_What you will do_. Return only how many lines in the data include the string "Neue".

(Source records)
##############################

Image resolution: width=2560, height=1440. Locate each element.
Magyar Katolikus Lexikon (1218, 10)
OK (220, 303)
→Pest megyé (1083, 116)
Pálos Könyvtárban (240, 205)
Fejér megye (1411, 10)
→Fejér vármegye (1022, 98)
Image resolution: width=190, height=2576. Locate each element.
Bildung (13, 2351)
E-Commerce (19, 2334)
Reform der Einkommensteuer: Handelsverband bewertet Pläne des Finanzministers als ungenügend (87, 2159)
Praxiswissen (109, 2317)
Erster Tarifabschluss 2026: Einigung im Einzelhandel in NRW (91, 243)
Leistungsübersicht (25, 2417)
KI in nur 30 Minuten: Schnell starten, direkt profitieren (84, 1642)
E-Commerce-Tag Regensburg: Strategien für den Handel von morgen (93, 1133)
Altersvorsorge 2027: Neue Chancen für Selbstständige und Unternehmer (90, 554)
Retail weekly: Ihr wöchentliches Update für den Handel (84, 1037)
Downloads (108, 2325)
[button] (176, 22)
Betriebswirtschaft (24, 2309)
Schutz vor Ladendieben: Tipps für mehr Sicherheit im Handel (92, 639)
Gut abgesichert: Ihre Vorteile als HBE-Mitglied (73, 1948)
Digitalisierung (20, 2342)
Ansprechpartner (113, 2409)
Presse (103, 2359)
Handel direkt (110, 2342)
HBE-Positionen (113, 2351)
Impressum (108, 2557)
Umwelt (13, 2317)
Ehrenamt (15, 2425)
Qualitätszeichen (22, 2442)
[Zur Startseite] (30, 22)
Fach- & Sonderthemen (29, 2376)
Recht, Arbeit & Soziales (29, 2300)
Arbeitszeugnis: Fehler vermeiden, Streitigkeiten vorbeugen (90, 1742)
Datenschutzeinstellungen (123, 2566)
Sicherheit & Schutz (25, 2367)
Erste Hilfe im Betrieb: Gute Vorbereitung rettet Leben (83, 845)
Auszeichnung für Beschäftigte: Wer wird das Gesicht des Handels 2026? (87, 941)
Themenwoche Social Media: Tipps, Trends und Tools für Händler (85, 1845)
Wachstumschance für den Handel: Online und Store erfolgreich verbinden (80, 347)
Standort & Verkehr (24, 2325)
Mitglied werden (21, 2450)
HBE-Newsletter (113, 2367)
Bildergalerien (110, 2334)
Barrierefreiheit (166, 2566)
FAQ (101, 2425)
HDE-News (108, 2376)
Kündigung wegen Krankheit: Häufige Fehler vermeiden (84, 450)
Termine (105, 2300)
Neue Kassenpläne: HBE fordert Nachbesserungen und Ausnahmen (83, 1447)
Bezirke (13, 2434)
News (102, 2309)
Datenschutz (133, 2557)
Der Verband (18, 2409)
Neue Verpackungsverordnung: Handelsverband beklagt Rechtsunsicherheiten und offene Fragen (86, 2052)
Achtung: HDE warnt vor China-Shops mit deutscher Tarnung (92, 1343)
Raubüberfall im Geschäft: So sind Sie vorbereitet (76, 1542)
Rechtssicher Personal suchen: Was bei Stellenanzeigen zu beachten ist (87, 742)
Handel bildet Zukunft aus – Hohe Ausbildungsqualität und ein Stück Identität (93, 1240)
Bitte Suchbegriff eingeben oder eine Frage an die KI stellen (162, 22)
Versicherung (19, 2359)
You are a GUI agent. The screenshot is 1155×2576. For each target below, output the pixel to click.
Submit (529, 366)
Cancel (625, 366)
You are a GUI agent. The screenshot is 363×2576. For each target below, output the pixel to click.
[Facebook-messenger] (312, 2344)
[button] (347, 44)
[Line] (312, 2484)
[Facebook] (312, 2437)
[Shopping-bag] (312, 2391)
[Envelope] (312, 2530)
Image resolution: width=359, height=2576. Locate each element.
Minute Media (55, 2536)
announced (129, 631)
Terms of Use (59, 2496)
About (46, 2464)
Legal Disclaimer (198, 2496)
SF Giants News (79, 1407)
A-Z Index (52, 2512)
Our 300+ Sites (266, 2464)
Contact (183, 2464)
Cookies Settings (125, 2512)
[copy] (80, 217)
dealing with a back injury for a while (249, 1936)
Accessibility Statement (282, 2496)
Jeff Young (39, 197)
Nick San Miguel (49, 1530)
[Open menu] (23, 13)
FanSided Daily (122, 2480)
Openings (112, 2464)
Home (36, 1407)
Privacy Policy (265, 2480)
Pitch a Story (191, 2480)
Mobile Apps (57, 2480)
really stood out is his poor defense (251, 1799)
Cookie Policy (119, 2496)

##############################

_Task output_. 3